The track streamed back from the whirling wheels like a rushing river. It seemed to be leaping eagerly to meet him. The lights and shadows flickered away from him, and the grotesque shadow cast by his machine weaved rapidly back and forth as he passed under the sizzling arc lights.
The spectators were a yelling mob of temporary maniacs by this time. The Frenchman and Englishman had passed the eighty-mile mark, and Bert was still a lap and a half behind. He was riding like a fiend, coaxing, nursing his machine, manipulating the controls so as to wring the last ounce of energy from the tortured mass of metal he bestrode.
Slowly, but with deadly persistence, he closed the gap between him and the leaders. Amidst a veritable pandemonium from the crazed spectators he passed them, but still had one lap to make up in fifteen miles. Shortly after passing them, he was close on the three remaining competitors, who were hanging on in the desperate hope of winning should some accident befall the leaders.
Suddenly, without any warning, something—nobody ever learned what—went wrong. They became a confused, tangled mass of blazing machine and crumpled humanity. Bert was not twenty feet behind them, and men turned white and sick and women fainted. It seemed inevitable that he would plow into them traveling at that terrific pace, and add one more life to the toll of the disaster.
Bert’s mind acted like a flash. He was far down on the track, and could not possibly gain a position above the wreckage, and so skirt it in that way. Nor did he have time to pass beneath it, for men and machines were sliding diagonally down the steep embankment.
With a muttered prayer, he accepted the last chance fate had seen fit to leave him. He shot off the track completely, and whirled his machine onto the turf skirting it.
The grass was smooth, but, at Bert’s tremendous speed, small obstacles seemed like mountains. The “Blue Streak” quivered and bounded, at times leaping clear off the ground, as it struck some uneven place. For what seemed an age, but was in reality only a few seconds, Bert kept on this, and then steered for the track again. If his machine mounted the little ridge formed by the beginning of the track proper, all might yet be well, if not—well, he refused to even think of that.

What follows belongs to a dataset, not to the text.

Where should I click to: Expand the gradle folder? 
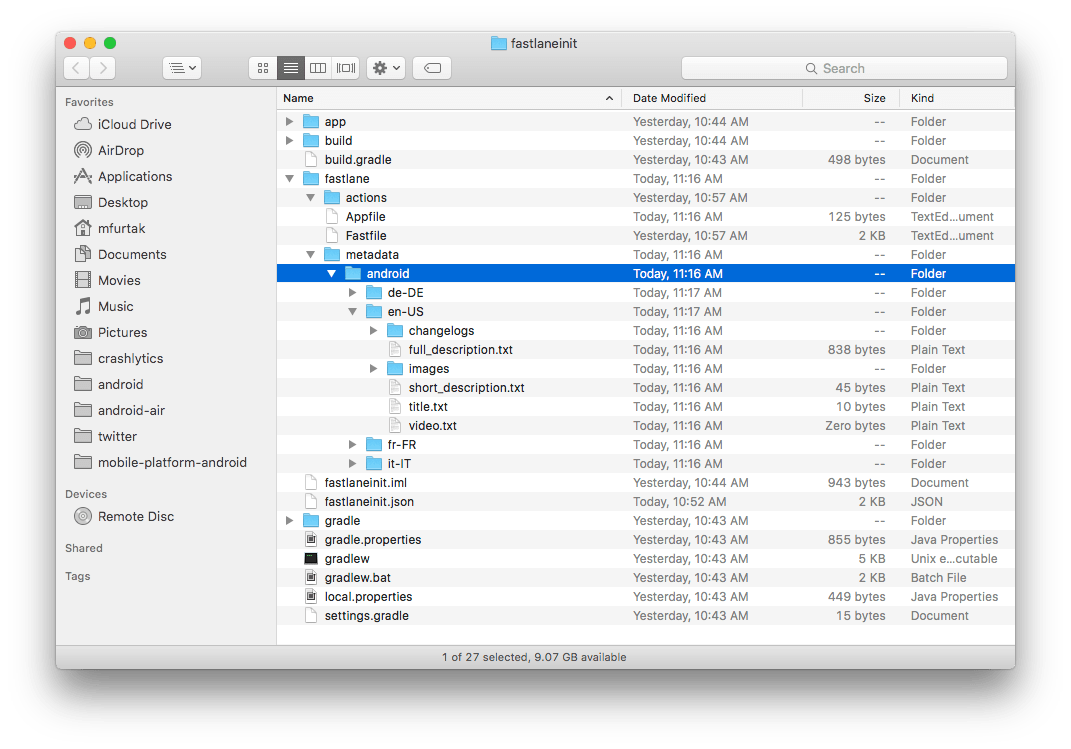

The front wheel hit the obstruction, and, a fraction of a second later, the rear wheel struck. The machine leaped clear into the air, sideways. Bert stiffened the muscles of his wrists until they were as hard as steel, to withstand the shock of landing. The handlebars were almost wrenched from his control, but not quite, and once more he was tearing around with scarcely diminished speed.
By great good fortune, the riders involved in the accident had not been hurt seriously, although their machines were total wrecks, and they hobbled painfully toward the hospital tent, assisted by spectators who had rushed to their aid.
Bert was now less than half a lap behind the flying leaders, but he had only four miles in which to make it up. At intervals now he leaned down and pumped extra oil into the engine. This added a trifle of extra power, and as he rushed madly along the “Blue Streak” lived up to its name nobly. At the beginning of the last mile he was only about three lengths behind. The vast crowd was on its feet now, shouting, yelling, tossing hats, gesticulating. They were worked up to a pitch of frenzy absolutely indescribable.